Rows from a dataset:

start

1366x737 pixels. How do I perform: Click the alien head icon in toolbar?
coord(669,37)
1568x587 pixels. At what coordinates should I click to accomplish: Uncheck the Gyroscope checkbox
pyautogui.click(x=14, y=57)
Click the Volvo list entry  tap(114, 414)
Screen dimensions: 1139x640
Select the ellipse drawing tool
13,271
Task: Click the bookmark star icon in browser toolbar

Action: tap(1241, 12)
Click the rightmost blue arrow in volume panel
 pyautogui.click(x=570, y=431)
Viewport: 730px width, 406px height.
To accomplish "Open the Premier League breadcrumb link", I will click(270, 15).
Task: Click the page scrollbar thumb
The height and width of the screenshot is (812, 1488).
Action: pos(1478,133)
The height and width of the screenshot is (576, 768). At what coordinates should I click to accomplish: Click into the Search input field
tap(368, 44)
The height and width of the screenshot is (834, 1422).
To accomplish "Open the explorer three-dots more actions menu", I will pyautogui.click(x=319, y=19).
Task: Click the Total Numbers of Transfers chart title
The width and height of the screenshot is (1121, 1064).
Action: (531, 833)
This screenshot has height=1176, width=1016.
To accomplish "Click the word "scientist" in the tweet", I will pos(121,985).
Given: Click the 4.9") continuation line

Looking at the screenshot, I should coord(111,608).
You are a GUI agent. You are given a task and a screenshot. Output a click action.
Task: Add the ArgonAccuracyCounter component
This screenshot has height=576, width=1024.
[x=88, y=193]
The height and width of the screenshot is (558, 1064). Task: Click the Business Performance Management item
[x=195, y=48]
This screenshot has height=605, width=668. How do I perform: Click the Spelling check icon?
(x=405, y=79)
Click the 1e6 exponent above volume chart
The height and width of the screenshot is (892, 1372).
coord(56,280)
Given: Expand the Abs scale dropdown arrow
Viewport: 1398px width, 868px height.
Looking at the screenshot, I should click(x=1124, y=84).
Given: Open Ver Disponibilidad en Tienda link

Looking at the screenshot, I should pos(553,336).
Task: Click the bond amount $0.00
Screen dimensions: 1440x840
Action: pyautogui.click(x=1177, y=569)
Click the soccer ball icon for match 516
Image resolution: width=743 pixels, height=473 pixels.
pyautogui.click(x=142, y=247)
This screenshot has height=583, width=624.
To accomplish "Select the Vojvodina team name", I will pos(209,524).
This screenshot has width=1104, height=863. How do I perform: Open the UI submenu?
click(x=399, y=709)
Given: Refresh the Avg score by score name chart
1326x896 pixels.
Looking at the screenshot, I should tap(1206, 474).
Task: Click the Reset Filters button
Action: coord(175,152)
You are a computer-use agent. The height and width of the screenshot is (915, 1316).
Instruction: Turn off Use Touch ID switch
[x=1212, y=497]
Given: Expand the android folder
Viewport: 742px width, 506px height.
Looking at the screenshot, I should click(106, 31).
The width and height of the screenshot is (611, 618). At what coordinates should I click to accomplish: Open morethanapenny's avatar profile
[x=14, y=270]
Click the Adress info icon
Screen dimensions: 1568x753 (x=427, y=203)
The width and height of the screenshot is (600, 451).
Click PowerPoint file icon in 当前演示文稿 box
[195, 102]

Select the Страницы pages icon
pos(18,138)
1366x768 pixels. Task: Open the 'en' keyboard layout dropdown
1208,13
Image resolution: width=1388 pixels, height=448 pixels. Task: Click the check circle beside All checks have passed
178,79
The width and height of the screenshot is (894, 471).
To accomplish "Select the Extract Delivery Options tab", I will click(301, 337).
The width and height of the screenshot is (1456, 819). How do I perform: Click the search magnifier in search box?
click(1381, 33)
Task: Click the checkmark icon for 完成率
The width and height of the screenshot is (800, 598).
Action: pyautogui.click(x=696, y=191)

end

Problem to work on: Repeat all of the data above word for word.

Exercise solution:
1366x737 pixels. How do I perform: Click the alien head icon in toolbar?
coord(669,37)
1568x587 pixels. At what coordinates should I click to accomplish: Uncheck the Gyroscope checkbox
pyautogui.click(x=14, y=57)
Click the Volvo list entry  tap(114, 414)
Screen dimensions: 1139x640
Select the ellipse drawing tool
13,271
Task: Click the bookmark star icon in browser toolbar

Action: tap(1241, 12)
Click the rightmost blue arrow in volume panel
 pyautogui.click(x=570, y=431)
Viewport: 730px width, 406px height.
To accomplish "Open the Premier League breadcrumb link", I will click(270, 15).
Task: Click the page scrollbar thumb
The height and width of the screenshot is (812, 1488).
Action: pos(1478,133)
The height and width of the screenshot is (576, 768). At what coordinates should I click to accomplish: Click into the Search input field
tap(368, 44)
The height and width of the screenshot is (834, 1422).
To accomplish "Open the explorer three-dots more actions menu", I will pyautogui.click(x=319, y=19).
Task: Click the Total Numbers of Transfers chart title
The width and height of the screenshot is (1121, 1064).
Action: (531, 833)
This screenshot has height=1176, width=1016.
To accomplish "Click the word "scientist" in the tweet", I will pos(121,985).
Given: Click the 4.9") continuation line

Looking at the screenshot, I should coord(111,608).
You are a GUI agent. You are given a task and a screenshot. Output a click action.
Task: Add the ArgonAccuracyCounter component
This screenshot has height=576, width=1024.
[x=88, y=193]
The height and width of the screenshot is (558, 1064). Task: Click the Business Performance Management item
[x=195, y=48]
This screenshot has height=605, width=668. How do I perform: Click the Spelling check icon?
(x=405, y=79)
Click the 1e6 exponent above volume chart
The height and width of the screenshot is (892, 1372).
coord(56,280)
Given: Expand the Abs scale dropdown arrow
Viewport: 1398px width, 868px height.
Looking at the screenshot, I should click(x=1124, y=84).
Given: Open Ver Disponibilidad en Tienda link

Looking at the screenshot, I should pos(553,336).
Task: Click the bond amount $0.00
Screen dimensions: 1440x840
Action: pyautogui.click(x=1177, y=569)
Click the soccer ball icon for match 516
Image resolution: width=743 pixels, height=473 pixels.
pyautogui.click(x=142, y=247)
This screenshot has height=583, width=624.
To accomplish "Select the Vojvodina team name", I will pos(209,524).
This screenshot has width=1104, height=863. How do I perform: Open the UI submenu?
click(x=399, y=709)
Given: Refresh the Avg score by score name chart
1326x896 pixels.
Looking at the screenshot, I should tap(1206, 474).
Task: Click the Reset Filters button
Action: coord(175,152)
You are a computer-use agent. The height and width of the screenshot is (915, 1316).
Instruction: Turn off Use Touch ID switch
[x=1212, y=497]
Given: Expand the android folder
Viewport: 742px width, 506px height.
Looking at the screenshot, I should click(106, 31).
The width and height of the screenshot is (611, 618). At what coordinates should I click to accomplish: Open morethanapenny's avatar profile
[x=14, y=270]
Click the Adress info icon
Screen dimensions: 1568x753 (x=427, y=203)
The width and height of the screenshot is (600, 451).
Click PowerPoint file icon in 当前演示文稿 box
[195, 102]

Select the Страницы pages icon
pos(18,138)
1366x768 pixels. Task: Open the 'en' keyboard layout dropdown
1208,13
Image resolution: width=1388 pixels, height=448 pixels. Task: Click the check circle beside All checks have passed
178,79
The width and height of the screenshot is (894, 471).
To accomplish "Select the Extract Delivery Options tab", I will click(301, 337).
The width and height of the screenshot is (1456, 819). How do I perform: Click the search magnifier in search box?
click(1381, 33)
Task: Click the checkmark icon for 完成率
The width and height of the screenshot is (800, 598).
Action: pyautogui.click(x=696, y=191)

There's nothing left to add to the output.